Frequently asked questions

What are the main types of codes on a medical bill?

There are four main coding systems on medical bills. CPT codes describe what the doctor did (procedures and services). ICD-10 codes describe the diagnosis (why it was done). HCPCS codes cover supplies, equipment, and drugs. DRG codes bundle all services for an inpatient stay into a single payment category. Your bill may include codes from one or all of these systems.

How do I look up what a CPT code means?

You can look up any CPT code using the AMA’s CPT code lookup tool at apps.ama-assn.org, or use our free calculator to see both the code description and the Medicare rate for your area. Always request an itemized bill with CPT codes — you need the codes to verify charges and compare against benchmarks.

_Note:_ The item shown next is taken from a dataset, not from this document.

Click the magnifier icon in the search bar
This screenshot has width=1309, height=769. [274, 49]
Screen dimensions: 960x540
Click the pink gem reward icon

What is upcoding and how do I spot it?

Upcoding is billing a higher-level code than the service delivered. The most common example is billing a Level 5 office visit (CPT 99215) for a routine 15-minute follow-up that should be Level 3 (CPT 99213). Signs of upcoding: charges for “comprehensive” visits when yours was brief, and total charges that seem disproportionate to the care you received. Compare the code description to your actual experience.

What is unbundling in medical billing?

Unbundling is billing separately for services that should be billed under a single code. For example, billing individual blood tests alongside a comprehensive metabolic panel that already includes those tests. Medicare’s NCCI edits prohibit this practice. If you see individual lab tests on a bill that also includes a panel code, those individual tests are likely duplicates.

Do ICD-10 codes affect how much I pay?

Yes. ICD-10 diagnosis codes determine whether your insurer covers a service and at what level. A wrong diagnosis code can cause a claim denial or shift hundreds of dollars in costs to you. The most common example: a preventive colonoscopy coded as “diagnostic” instead of “screening” can change your cost from $0 to over $1,000 in coinsurance.

Can I request the billing codes on my medical bill?

Yes. You have a legal right to an itemized bill with CPT codes, ICD-10 codes, and charges for each line item. Call the provider’s billing department and specifically ask for an “itemized statement with procedure and diagnosis codes.” If they send a summary without codes, call back and insist. You need the codes to verify charges and compare against Medicare rates.